You Are Your Clothes

Unless we wear a uniform, one choice we make daily is the outfit we are going to wear to work. Some of us work from home in pajamas, others wear a crisp suit, and still others are somewhere in between.

Researchers Galinsky and Hajo studied what they call “enclothed cognition”, where those who wore a doctor’s coat (as opposed to painter’s coat or no coat) actually performed better in attention tasks, showing that the symbolic meaning of the clothing plus the physical experience of wearing it had an effect on participants (Hajo & Galinsky, 2012).

Professor Karen J. Pine, a UK psychologist, writes in her book “Mind What You Wear” about the psychological effects of clothing: how women who are depressed wear jeans more often and their wardrobe selection becomes very narrow, how university students who wore superman t-shirts reported feeling physically stronger and competent than those who did not (Fletcher, 2014).

In our personal lives, we know anecdotally that the right outfit can make us change the way we feel about ourselves, how we present ourselves at the workplace, and how others perceive us (Ferguson, 2016).

Here are some strategies to try when selecting your outfit for work! (Ferguson, 2016; Fletcher, 2014)

  • Formality – Depending on your workplace’s dress code and culture, try wearing slightly more formal or professional attire to increase confidence and productivity, such as wearing a collared shirt, a dress, a tie, or non-jean pants. If you work from home, change out of PJs into business casual clothes or what you would wear for work. If you would like to be perceived as laidback, you can experiment with more casual attire such as sweaters.
  • Colour & fabric - Try wearing brighter colours or interesting fabrics on a day when you are feeling low. This may be the opposite of how you feel, but the colour (as well as compliments you receive) might lift your mood.
  • Fitting – Ensure that your outfits are your size, tight clothes are uncomfortable and baggy clothes can make you feel or present as less confident.
  • Photo ID – For those who wear a uniform, you may have some flexibility in things like where you place your ID. This is a small decision which can make a big impact on how you are perceived. If you would like to be seen as professional and official (or let others have quick access to your name and position), a badge on the front of your shirt at eye-level works best. To be seen as laidback, inviting, or ready for hands-on work, a badge at the pocket or hip might be a better choice.
  • Variety – Explore your wardrobe to see what clothes you’ve been neglecting. Taking slightly more time in your outfit each day to select a different piece of jewelry or put on a special aftershave can give you confidence in your appearance and thus, work performance.

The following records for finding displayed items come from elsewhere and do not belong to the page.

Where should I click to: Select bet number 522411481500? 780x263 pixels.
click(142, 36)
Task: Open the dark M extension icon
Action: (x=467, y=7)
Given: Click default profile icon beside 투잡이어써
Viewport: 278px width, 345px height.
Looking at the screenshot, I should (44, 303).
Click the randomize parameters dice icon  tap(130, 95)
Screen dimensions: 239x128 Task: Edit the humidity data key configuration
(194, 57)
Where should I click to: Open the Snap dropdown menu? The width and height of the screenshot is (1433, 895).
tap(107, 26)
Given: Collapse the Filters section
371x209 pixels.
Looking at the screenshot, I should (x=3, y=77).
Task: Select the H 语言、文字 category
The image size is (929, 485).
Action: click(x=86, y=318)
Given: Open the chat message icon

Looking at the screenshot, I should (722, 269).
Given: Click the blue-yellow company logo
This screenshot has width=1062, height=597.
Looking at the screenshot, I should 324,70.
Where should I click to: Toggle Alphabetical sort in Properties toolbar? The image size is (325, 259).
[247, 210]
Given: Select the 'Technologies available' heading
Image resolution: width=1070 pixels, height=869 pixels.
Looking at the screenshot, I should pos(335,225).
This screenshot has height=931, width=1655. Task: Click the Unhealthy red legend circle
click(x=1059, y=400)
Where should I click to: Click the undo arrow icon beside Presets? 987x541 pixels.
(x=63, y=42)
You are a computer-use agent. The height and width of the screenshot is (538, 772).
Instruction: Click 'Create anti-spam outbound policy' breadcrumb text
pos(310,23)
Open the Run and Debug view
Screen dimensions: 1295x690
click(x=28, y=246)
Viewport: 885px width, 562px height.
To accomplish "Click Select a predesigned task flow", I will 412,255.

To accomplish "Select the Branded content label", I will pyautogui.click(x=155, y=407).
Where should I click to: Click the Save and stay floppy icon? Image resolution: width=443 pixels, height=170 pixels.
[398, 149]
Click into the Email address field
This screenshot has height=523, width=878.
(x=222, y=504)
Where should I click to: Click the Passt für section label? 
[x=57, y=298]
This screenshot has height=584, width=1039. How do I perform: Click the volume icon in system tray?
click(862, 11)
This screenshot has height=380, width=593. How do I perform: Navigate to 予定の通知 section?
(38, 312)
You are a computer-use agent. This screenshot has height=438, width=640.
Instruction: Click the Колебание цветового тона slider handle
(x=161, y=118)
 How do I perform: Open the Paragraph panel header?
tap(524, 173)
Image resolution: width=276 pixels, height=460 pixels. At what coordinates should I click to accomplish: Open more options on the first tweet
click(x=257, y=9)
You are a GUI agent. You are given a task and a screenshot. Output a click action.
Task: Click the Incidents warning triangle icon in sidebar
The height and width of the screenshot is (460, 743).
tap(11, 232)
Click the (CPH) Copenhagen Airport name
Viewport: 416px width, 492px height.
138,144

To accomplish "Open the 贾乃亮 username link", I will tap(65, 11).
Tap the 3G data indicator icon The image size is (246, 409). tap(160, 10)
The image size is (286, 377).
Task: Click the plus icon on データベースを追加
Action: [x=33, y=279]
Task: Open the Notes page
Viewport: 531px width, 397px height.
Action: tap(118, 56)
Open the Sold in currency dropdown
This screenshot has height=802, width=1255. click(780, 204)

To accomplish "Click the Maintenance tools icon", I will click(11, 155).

Of course, what gives each person confidence will vary. Do heels make you more confident or do they remind you of your lack of balance? Do you feel different based on what you wear to work? Let us know in the comments below!

 

References

Ferguson, J. (Feb 8, 2016). “How Clothing Choices Affect and Reflect Your Self-Image” Huffington Post. Retrieved from http://www.huffingtonpost.com/jill-l-ferguson/how-clothing-choices-affect-and-reflect-your-self-image_b_9163992.html

Fletcher, B. (May 27, 2014). “What Your Clothes Are Telling You”. Psychology Today. Retrieved from https://www.psychologytoday.com/blog/do-something-different/201405/what-your-clothes-are-telling-you

Hajo, A. & Galinsky, A. D. (2012). Enclothed cognition. Journal of Experimental Social Psychology, 48, 4, 918-925.